M. le président. La parole est à M. Vinçon.
M. Serge Vinçon. Monsieur le président, monsieur le Premier ministre, mesdames, messieurs les ministres, ma question s'adresse également à M. le ministre de l'économie et des finances et porte sur le même sujet, à savoir la situation du Crédit foncier de France. (Ah ! sur les travées socialistes.)
Comment ne pas regretter avec vous, monsieur le ministre, que de 1988 à 1993 les dirigeants du Crédit foncier de France aient engagé cet établissement sur des marchés de financement immobilier spéculatifs et périlleux...
M. Gérard Delfau. C'est lamentable !
M. Serge Vinçon. ... sans que les tutelles n'aient été exercées dans des conditions satisfaisantes ?
M. Philippe François. C'est exact !
M. Jacques Mahéas. Ce n'est pas le problème !
M. Serge Vinçon. Ne peut-on pas regretter que le Crédit foncier de France ait acquis pour 7 milliards de francs d'immeubles à crédit qui lui ont fait perdre 4 milliards de francs en moins-values ? (Exclamations sur les travées socialistes.)
M. Alain Gournac. Voilà !
M. Serge Vinçon. Comment peut-on nier aujourd'hui que ce sont ces risques excessifs qui sont la cause des dettes d'un montant de plus de 10 milliards de francs, constatées à la fin de l'année 1995 ?
Le Crédit foncier de France, ne l'oublions pas, est une entreprise de droit privé, dont les dirigeants sont curieusement nommés par l'Etat, et nous partageons la position du Gouvernement, qui refuse de faire participer les contribuables français au financement de ce qui deviendrait une troisième banque publique.

# # # # # # #

**À FAIRE**
1. Extrayez du compte rendu de séance le passage situé entre « M. Serge Vinçon. Comment » et « l'année 1995 ? », bornes incluses.
2. Dressez la liste des intervenants qui prennent la parole dans le compte rendu de séance sous leur nom complet.

**ENTRÉES AFFICHÉES**
# # # # # # #

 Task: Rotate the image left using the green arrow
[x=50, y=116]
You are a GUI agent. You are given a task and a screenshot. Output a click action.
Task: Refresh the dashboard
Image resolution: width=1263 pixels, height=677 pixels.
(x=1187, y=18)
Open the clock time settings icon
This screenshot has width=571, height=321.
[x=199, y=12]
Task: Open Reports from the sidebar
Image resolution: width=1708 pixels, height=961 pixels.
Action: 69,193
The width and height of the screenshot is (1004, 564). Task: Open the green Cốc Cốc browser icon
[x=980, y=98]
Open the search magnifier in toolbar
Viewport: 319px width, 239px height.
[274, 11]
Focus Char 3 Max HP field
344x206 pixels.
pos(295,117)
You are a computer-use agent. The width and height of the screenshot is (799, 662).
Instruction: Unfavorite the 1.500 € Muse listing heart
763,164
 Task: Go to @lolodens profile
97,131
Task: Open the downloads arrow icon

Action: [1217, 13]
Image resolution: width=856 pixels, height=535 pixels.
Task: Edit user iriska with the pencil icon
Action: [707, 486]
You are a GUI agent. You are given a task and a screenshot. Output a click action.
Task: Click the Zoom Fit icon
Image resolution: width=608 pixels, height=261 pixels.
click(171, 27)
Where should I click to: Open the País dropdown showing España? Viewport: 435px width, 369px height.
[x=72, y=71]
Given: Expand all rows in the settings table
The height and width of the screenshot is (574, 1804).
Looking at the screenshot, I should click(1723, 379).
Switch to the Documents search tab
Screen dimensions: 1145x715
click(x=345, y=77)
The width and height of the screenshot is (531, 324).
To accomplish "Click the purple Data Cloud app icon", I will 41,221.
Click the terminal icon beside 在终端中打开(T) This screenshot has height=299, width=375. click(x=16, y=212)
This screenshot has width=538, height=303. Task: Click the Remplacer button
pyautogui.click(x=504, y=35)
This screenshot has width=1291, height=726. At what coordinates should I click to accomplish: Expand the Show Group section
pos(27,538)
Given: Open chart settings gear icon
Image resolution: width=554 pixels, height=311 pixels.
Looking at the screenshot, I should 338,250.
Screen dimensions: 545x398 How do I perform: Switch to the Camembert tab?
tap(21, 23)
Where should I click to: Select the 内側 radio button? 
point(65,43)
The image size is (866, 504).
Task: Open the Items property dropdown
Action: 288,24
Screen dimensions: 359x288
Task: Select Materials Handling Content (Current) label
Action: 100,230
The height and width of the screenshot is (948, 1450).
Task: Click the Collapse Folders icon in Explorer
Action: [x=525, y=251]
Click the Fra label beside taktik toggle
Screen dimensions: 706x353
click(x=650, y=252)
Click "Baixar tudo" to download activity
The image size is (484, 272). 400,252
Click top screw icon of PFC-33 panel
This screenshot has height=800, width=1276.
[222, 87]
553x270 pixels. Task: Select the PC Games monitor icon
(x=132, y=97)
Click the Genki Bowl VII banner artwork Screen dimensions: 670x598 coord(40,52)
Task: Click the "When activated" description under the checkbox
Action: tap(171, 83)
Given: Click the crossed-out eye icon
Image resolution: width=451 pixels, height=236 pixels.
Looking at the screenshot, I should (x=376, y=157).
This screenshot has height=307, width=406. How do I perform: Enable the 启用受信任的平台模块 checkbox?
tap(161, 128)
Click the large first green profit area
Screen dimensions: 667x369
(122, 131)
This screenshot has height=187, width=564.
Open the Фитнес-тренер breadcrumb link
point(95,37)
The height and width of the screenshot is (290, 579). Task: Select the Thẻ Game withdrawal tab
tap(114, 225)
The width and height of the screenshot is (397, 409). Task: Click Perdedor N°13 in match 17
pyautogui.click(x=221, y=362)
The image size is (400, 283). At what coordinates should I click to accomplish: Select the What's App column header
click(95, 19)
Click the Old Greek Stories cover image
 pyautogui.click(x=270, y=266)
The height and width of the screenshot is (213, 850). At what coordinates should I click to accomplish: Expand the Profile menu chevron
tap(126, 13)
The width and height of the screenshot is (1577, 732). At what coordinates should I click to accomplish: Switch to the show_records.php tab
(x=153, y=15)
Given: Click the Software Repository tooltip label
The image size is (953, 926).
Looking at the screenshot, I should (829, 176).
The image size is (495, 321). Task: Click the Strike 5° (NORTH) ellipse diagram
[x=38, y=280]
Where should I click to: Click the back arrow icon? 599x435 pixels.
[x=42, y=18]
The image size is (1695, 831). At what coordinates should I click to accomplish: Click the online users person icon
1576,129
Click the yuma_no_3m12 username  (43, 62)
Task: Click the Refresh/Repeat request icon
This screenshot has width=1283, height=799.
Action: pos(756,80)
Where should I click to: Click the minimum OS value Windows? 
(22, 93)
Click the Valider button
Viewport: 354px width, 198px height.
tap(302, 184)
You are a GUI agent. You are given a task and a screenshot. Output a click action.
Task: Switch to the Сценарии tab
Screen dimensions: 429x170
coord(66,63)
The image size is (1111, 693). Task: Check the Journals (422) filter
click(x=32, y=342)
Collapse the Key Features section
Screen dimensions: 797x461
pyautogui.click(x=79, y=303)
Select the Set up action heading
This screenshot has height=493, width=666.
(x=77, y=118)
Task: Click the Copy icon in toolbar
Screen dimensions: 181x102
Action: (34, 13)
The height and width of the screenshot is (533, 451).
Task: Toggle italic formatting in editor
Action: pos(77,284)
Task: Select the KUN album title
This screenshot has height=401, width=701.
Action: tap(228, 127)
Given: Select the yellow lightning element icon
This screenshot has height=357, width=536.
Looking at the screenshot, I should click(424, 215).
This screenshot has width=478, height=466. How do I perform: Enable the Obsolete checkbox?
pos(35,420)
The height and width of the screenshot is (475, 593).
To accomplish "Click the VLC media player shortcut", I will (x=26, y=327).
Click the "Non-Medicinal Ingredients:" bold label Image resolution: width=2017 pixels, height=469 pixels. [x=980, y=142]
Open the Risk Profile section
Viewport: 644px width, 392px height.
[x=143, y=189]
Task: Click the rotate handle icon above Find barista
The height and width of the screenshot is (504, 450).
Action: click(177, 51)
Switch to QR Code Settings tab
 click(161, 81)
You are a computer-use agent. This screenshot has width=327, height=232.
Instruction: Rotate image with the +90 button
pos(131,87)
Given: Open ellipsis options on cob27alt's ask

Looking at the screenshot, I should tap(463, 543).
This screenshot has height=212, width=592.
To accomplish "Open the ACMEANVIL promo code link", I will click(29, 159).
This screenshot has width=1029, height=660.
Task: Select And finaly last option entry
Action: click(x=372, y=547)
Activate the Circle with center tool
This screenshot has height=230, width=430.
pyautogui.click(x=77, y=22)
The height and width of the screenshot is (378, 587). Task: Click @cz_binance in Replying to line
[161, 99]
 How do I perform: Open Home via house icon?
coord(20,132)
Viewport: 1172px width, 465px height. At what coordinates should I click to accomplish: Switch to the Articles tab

# # # # # # #

**RÉPONSES**
1.
M. Serge Vinçon. Comment peut-on nier aujourd'hui que ce sont ces risques excessifs qui sont la cause des dettes d'un montant de plus de 10 milliards de francs, constatées à la fin de l'année 1995 ?

2.
M. Serge Vinçon
M. Gérard Delfau
M. Philippe François
M. Jacques Mahéas
M. Alain Gournac